Steuer- und Abgabengeschichte
~12,0 Mrd. €/JahrSolidaritätszuschlag
„Soli"
Eingeführt
Nach der Wiedervereinigung 1990 stand der Bund vor gigantischen Kosten für den Aufbau der neuen Bundesländer. Der Solidaritätszuschlag wurde 1991 als zeitlich befristete Sonderabgabe eingeführt, um die Infrastruktur in Ostdeutschland zu finanzieren. Er galt als gesamtgesellschaftliche Kraftanstrengung für eine Generation.
Versprochen
Einmalige, zeitlich befristete Sondersteuer für den Aufbau Ost nach der Wiedervereinigung
Einige Jahre, bis der Aufbau Ost abgeschlossen sei – eine Generation maximal
Realität
Der Solidaritätszuschlag wurde nicht beendet, sondern nur teilweise zurückgeschnitten. Für viele Einkommensteuerzahler entfiel er seit 2021, auf höhere Einkommen und auf die Körperschaftsteuer wird er aber weiter erhoben. Aus einer befristet verkauften Sonderabgabe wurde so ein dauerhaft verfügbarer Zuschlag auf bereits bestehende Steuern, dessen ursprünglicher Aufbau-Ost-Bezug praktisch ausgelaufen ist.
Schädliche Effekte
Zuschlag auf andere Steuern statt transparente eigene Abgabe
Der Soli ist keine eigenständige, sachlich klar begründete Steuerbasis, sondern ein Aufschlag auf Einkommen- und Körperschaftsteuer. Dadurch wird bestehende Steuerlast einfach um eine Zusatzschicht erweitert. Für Betroffene wirkt das wie eine politisch bequeme Verlängerung vorhandener Last statt wie eine offen neu begründete Abgabe.

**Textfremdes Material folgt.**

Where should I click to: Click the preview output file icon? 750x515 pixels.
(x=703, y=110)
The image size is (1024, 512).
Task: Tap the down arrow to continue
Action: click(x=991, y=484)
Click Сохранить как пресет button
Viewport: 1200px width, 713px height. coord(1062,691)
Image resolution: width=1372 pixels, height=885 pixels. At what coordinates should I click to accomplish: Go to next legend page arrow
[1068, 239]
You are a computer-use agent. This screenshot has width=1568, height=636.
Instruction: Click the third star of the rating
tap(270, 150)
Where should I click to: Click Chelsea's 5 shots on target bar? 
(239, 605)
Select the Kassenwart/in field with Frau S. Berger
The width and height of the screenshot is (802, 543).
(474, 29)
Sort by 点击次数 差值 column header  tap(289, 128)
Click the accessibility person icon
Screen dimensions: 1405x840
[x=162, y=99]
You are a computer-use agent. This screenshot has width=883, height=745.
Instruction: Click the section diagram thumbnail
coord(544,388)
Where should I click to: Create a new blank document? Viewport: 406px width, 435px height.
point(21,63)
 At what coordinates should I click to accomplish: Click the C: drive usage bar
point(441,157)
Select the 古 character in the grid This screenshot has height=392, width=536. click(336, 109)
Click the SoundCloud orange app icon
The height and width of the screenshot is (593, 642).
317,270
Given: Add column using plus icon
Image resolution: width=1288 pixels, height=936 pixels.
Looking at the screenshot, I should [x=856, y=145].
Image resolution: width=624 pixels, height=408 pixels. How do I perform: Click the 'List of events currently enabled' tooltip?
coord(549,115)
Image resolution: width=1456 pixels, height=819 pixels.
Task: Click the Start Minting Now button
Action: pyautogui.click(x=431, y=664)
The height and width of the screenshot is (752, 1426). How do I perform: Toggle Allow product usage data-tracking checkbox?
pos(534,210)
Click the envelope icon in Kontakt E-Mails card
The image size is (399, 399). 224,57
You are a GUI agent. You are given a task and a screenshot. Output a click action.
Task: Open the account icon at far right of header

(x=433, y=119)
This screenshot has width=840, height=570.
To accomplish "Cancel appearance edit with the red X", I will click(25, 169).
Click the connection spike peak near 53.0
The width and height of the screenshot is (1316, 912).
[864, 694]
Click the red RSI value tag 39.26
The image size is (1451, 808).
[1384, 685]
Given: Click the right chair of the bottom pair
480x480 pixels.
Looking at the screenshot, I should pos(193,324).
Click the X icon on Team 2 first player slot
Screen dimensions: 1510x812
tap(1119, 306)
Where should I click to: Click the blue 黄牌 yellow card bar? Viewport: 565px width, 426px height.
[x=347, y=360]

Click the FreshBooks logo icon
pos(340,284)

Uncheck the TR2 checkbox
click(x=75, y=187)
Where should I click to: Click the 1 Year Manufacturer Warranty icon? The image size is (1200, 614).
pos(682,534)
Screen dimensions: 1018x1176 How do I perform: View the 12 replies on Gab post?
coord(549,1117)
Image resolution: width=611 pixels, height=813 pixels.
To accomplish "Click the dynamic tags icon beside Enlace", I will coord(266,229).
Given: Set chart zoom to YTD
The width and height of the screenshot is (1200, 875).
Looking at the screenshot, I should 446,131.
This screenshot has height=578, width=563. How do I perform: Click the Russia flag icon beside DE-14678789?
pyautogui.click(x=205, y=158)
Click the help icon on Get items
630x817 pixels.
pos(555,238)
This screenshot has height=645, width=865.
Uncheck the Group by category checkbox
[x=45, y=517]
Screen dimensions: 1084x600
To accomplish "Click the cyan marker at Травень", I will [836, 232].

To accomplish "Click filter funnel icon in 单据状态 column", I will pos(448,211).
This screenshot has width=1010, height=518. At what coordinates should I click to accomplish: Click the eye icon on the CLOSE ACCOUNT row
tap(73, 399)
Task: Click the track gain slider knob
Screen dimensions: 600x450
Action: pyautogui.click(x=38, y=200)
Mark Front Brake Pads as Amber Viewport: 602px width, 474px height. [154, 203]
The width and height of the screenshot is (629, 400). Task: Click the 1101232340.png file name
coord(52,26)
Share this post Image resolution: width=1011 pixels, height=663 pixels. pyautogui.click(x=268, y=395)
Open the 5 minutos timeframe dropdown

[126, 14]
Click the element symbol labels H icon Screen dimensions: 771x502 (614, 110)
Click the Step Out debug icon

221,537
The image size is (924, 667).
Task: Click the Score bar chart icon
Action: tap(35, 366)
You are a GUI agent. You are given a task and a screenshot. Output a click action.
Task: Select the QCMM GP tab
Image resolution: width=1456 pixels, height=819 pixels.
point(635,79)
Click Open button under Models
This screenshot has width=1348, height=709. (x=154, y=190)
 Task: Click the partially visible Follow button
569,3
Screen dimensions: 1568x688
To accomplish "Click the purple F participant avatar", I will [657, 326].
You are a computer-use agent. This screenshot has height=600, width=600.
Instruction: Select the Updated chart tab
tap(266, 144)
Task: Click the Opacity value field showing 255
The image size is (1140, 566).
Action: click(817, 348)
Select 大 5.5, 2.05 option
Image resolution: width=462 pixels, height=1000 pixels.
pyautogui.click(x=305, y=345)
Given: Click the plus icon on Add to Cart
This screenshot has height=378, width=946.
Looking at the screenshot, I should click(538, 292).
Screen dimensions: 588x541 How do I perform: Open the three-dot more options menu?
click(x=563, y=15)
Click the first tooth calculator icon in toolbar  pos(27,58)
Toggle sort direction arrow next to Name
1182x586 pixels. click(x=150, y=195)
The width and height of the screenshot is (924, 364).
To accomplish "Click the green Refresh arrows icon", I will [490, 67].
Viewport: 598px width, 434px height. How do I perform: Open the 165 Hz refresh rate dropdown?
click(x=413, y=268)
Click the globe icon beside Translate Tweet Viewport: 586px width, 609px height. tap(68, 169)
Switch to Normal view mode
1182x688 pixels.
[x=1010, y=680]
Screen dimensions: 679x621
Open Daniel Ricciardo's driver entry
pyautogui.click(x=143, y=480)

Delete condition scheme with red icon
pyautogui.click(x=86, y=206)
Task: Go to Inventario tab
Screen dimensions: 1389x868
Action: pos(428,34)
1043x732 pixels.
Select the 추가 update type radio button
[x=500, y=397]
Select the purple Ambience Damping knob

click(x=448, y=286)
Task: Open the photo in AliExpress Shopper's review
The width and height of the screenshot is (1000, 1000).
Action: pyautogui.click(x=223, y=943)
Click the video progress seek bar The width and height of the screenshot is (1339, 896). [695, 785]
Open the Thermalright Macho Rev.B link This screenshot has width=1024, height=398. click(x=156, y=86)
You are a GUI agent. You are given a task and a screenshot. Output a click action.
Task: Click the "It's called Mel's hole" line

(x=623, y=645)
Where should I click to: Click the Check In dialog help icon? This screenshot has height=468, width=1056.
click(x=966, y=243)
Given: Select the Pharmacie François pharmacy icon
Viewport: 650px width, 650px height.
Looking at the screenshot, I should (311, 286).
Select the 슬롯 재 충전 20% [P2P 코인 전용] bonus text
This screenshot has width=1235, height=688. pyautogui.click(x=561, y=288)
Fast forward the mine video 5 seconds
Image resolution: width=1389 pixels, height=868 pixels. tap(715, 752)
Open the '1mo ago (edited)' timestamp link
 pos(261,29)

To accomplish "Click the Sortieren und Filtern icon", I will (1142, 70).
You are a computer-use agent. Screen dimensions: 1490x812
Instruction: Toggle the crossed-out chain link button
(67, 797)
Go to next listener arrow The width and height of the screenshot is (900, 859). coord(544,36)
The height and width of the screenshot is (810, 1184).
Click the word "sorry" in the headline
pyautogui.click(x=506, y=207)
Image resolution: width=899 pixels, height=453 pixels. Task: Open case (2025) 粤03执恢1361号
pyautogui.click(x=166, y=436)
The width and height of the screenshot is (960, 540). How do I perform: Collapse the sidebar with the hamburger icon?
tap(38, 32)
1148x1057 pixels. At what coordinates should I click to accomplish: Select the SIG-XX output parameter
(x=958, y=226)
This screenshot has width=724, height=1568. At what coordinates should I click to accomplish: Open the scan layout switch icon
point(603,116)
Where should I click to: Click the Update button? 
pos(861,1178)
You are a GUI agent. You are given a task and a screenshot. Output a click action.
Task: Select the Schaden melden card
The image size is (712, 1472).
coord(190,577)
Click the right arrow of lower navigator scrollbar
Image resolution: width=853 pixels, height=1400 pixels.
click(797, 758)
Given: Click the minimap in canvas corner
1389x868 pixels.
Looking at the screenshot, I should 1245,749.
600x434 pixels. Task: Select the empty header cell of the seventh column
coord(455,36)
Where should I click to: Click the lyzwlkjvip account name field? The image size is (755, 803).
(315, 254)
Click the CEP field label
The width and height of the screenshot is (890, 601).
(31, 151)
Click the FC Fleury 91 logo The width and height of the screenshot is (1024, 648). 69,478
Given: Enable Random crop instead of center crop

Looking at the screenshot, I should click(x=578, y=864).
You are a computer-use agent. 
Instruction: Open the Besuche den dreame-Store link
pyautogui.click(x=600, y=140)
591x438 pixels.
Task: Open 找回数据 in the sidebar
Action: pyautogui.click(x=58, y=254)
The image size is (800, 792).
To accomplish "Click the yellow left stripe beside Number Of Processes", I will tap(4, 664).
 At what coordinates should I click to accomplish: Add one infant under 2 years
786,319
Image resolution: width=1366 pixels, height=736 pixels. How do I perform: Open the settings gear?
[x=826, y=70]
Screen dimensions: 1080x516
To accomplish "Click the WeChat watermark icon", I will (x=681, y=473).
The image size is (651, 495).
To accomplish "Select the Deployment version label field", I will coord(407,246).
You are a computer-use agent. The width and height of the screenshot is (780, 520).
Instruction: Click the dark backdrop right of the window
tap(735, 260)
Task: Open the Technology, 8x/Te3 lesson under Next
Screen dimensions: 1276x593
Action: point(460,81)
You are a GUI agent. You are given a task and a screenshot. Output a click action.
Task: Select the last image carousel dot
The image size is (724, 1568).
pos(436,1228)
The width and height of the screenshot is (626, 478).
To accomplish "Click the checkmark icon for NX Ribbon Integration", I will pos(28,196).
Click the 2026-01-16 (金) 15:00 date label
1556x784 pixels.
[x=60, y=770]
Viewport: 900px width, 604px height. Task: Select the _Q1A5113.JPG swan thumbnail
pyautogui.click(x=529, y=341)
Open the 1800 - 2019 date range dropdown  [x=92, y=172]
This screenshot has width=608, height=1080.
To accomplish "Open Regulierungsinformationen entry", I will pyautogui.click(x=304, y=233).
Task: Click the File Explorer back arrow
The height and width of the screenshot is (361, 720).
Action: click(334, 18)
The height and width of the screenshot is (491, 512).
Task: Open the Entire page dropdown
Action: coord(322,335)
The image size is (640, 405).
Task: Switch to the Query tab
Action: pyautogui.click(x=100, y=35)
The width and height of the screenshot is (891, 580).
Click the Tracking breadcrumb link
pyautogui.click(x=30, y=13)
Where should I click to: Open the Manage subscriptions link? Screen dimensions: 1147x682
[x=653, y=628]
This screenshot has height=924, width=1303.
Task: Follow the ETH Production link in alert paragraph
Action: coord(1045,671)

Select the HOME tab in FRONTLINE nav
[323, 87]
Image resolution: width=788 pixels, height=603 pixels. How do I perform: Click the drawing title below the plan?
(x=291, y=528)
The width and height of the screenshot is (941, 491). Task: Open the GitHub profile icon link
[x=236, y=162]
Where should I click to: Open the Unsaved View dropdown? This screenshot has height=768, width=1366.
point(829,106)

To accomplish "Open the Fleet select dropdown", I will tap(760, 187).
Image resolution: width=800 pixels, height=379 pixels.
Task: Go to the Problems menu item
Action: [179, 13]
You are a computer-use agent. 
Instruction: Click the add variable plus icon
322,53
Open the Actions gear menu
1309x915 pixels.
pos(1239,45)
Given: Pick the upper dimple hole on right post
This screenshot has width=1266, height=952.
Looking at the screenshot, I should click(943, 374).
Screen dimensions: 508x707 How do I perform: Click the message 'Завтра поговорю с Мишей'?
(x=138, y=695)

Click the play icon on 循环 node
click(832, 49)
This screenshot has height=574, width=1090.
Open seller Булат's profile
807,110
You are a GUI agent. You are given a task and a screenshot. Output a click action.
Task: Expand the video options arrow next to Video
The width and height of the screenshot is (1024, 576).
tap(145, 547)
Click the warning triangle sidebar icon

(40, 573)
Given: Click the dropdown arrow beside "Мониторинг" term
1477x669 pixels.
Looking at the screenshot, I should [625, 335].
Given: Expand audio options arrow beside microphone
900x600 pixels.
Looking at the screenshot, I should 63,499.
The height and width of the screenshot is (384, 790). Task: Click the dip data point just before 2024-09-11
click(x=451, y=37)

Solidaritätszuschlaggesetz (SolZG)
Teilabschaffung ersetzte keine echte Beendigung
Seit 2021 wurde der Zuschlag für viele Einkommensteuerzahler zwar abgeschmolzen, für andere Einkommen und für Kapitalgesellschaften blieb er bestehen. Politisch wurde damit der Eindruck einer Entlastung erzeugt, ohne die Abgabe als solche wirklich aufzugeben. Das macht den Soli zum Musterfall einer Sonderabgabe, die nicht endet, sondern nur neu verteilt wird.
SolZG § 3; BMF: Datensammlung zur Steuerpolitik 2025
Fazit
Was als Ausnahme nach der Wiedervereinigung begann, ist heute ein verstetigter Zuschlag auf andere Steuern. Wer den Soli zahlt, zahlt keine klar begrenzte Aufbauabgabe mehr, sondern einen dauerhaften Aufschlag ohne erkennbare Rückfahrkarte.